Treasury Secretary Janet Yellen explained at a recent congressional hearing that those measures might only last for a few weeks, meaning that policymakers would soon be facing a crisis unless swift action is taken. 

That might not be easy. A conventional vote to lift the debt limit would likely be blocked by a Senate Republican filibuster over demands that it be conditioned on spending cuts that Democrats would not accept.  

Democrats could raise the debt limit through the budget reconciliation process without Republican votes but it does not appear that they could suspend the debt limit through this process. The law requires a debt limit reconciliation bill to “specify the amounts by which the statutory limit on the public debt is to be changed.”

In any event, it is possible that not all Democrats would support using reconciliation to raise or suspend the debt limit, and with razor thin majorities in the House and Senate the reconciliation route could be unavailable. 

So at some point this fall we might be faced with a situation where the government can’t pay its bills because it can’t issue new debt, and Congress can’t do anything about it because it doesn’t have the votes to raise or suspend the limit. 

Failure to resolve this standoff would eventually result in a default on at least some of the government’s obligations, which GAO has found would increase borrowing costs and damage the perceived safety of Treasury securities.

Before plunging the nation into a needless debt crisis, policymakers should consider whether the debt limit is worth the trouble. There is no doubt that the debt is on an unsustainable track over the long-term. Reviving the debt limit, however, would do nothing to change that.

Unlike budgetary controls such as discretionary spending caps or the pay-as-you-go rule for entitlement and tax changes, the debt limit does not affect the policy decisions that produce mounting debt. All it does is prevent the government from borrowing to pay for the spending and tax decisions that Congress and the president have already made. That’s strike one.

Strike two is that the debt limit is not tied to any economic goal, such as a percentage of the gross domestic product, or to any budgetary plan aimed at reaching an economic goal. It is simply an arbitrary number. 

We don’t need a hard dollar cap on the debt. A more rational goal would be to first stabilize the debt and then bring it down to a sustainable level relative to the economy. Even if the debt continues to grow in dollar terms, it will become less of a threat if it grows more slowly than the economy.

Consider the post-World War II example. At the end of the war, the debt was $242 billion and 106 percent of GDP. By 1974, the debt had grown in dollar terms to $344 billion but had shrunk to only 23 percent of GDP and was far more affordable.

Strike three is that the debt limit’s main purpose these days is to act as a hostage in budget negotiations. In recent years, the nation has been recklessly driven to the brink as policymakers debated over conditions for a debt limit increase. 

Some argue that the debt limit provides useful leverage to extract fiscal reforms that would be hard to enact otherwise. However, the full faith and credit of U.S. securities should never be put at risk as a mere bargaining tool. Even if intended as a bluff, there is a risk that this tripwire might be triggered accidentally.
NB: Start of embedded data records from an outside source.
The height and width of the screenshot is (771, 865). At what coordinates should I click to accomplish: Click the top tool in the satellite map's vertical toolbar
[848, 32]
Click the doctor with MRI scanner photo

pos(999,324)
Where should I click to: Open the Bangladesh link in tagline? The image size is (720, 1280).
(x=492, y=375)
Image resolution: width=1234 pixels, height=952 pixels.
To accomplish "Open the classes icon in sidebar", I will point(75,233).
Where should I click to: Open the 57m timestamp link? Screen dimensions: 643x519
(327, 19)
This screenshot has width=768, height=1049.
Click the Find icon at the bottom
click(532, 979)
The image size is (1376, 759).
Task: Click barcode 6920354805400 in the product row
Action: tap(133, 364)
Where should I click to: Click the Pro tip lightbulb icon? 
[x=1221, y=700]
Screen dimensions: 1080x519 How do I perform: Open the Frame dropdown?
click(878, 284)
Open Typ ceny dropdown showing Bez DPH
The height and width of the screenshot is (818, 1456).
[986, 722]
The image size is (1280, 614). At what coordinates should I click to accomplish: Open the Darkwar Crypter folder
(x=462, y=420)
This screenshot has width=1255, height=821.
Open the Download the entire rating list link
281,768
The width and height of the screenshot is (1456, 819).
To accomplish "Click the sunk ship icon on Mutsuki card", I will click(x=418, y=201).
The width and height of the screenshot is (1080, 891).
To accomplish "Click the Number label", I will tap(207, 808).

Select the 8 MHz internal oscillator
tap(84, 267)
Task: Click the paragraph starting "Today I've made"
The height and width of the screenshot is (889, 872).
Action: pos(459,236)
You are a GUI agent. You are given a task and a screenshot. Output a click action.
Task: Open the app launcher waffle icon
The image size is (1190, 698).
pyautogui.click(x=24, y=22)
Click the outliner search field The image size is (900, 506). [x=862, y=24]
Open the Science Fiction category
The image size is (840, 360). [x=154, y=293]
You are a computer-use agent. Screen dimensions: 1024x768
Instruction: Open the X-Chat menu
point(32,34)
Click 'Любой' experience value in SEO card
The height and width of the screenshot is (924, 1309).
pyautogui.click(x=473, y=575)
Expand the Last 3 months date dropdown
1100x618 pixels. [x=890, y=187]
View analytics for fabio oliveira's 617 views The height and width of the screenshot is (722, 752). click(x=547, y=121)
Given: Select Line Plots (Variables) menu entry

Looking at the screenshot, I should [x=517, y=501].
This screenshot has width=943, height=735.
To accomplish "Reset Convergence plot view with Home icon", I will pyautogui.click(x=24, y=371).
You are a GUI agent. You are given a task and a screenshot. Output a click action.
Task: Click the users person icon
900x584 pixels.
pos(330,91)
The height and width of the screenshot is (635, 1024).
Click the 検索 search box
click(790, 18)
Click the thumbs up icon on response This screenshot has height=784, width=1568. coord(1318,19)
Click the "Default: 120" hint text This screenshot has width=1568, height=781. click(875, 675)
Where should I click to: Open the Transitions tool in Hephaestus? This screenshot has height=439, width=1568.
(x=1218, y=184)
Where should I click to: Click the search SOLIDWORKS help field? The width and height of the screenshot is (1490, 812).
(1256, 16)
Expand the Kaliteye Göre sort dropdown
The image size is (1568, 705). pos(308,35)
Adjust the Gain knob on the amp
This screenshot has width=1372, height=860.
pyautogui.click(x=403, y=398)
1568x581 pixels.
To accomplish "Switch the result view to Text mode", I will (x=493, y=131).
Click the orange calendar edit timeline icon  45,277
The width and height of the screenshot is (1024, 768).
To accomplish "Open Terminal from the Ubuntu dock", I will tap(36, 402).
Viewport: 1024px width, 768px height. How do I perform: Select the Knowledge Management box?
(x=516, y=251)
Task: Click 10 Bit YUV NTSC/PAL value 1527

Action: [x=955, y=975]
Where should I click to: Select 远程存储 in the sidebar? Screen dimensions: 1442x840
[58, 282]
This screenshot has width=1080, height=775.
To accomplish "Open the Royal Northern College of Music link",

If politicians want to reform the debt limit so that it might do some good, they could come up with a way to tie the nation’s debt to an economically relevant standard such as the growth rate of the economy. They could also align debt limit increases in a timely manner with the policy decisions that require more borrowing, such as automatically linking an increase to the amount needed to implement spending and tax levels approved in the budget resolution. 

Whatever they decide, it should be clear that there is nothing “fiscally responsible” about threatening to default on any portion of the government’s bills. It would damage the nation’s creditworthiness and economy while doing nothing to address the underlying mismatch between federal spending and revenues that is producing higher debt.

The real solution to unsustainable debt is not to risk default but to enact more fiscally responsible policies in the first place.

Robert L. Bixby is executive director of The Concord Coalition.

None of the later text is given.